Fished rocky and worked from the bridge on down. Had fun. Caught browns and Brookies, but no steelhead. Did almost step on a steelhead while I was screwing with a tangle. At first it pissed me off then I just started laughing. It was too funny. Also caught a guys net for him, but missed his fly box. Luckily he caught it. All in all it was great to fish. So happy to have the metro parks. For those who have not lived other places ( I have lived in 5 states in 17 yrs) there is nothing like this unless you go way west. 

Thanks for the support everyone.


----------



## ztkaz (Sep 25, 2013)

Run_Yun said:


> Fished rocky and worked from the bridge on down. Had fun. Caught browns and Brookies, but no steelhead. Did almost step on a steelhead while I was screwing with a tangle. At first it pissed me off then I just started laughing. It was too funny. Also caught a guys net for him, but missed his fly box. Luckily he caught it. All in all it was great to fish. So happy to have the metro parks. For those who have not lived other places ( I have lived in 5 states in 17 yrs) there is nothing like this unless you go way west.
> 
> Thanks for the support everyone.


No steelhead were they stock the rainbows? Also they over stoked a few browns a Brookies?


----------



## tehsavage (Aug 16, 2013)

Pretty good first day out I would say! Most people don't land any browns or Brooks over the course of a season out of countless trips


Sent from my SAMSUNG-SGH-I337 using Ohub Campfire mobile app


----------



## iggyfly (Jun 30, 2012)

Browns and brookies in the rocky??

Sent from my SAMSUNG-SGH-I337 using Ohub Campfire mobile app


----------



## fishinnick (Feb 19, 2011)

Either somebody needs to work on their fish ID skills, or a lot of browns and brookies must have gotten mixed in with the batch of bows on the east branch......which I highly doubt happened. And catching multiple lake-run browns in a single day, especially this time of year, would be extremely rare. 

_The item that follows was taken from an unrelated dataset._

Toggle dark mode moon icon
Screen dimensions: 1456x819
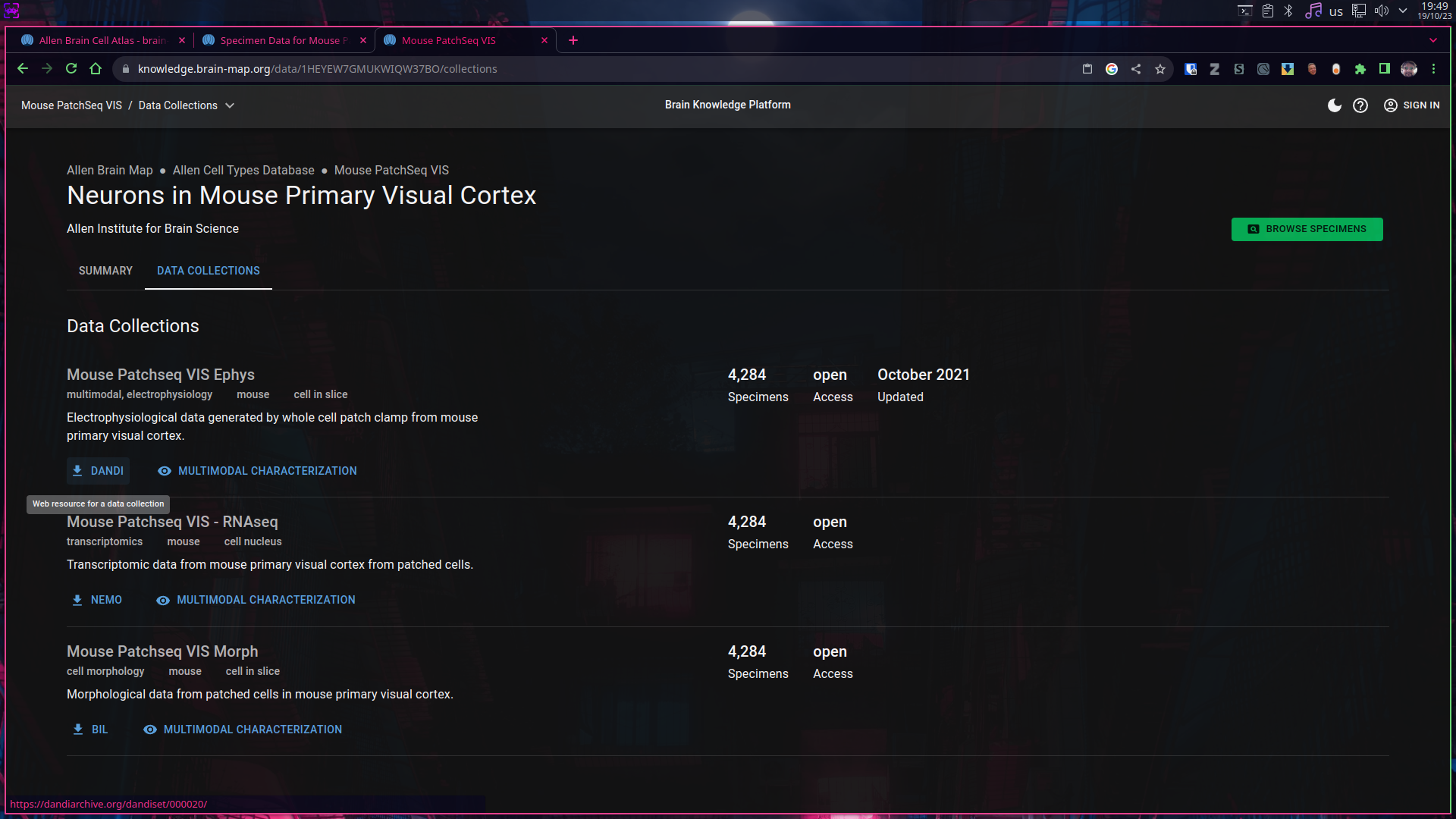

Regardless of what you caught, at least you got into some fish


----------



## KTkiff (Jul 30, 2004)

I had about a 10 lb brown on today but I was fishing WAAAYY east in the lake.


----------



## Run_Yun (May 3, 2014)

Maybe my id skills are a bit off, but fished for them a ton in Raystown Lake PA. After I got tired of not catching anything I dropped down to small flies. Sucker Spawn - yellow and pink, wood duck, nymph (bead head). Now I wish I had taken pictures.


----------



## W DeMarco (Apr 23, 2013)

I've seen a couple of browns come out of Euclid creek in April. They were undoubtably browns, no question. Only problem was they weren't on my line.


----------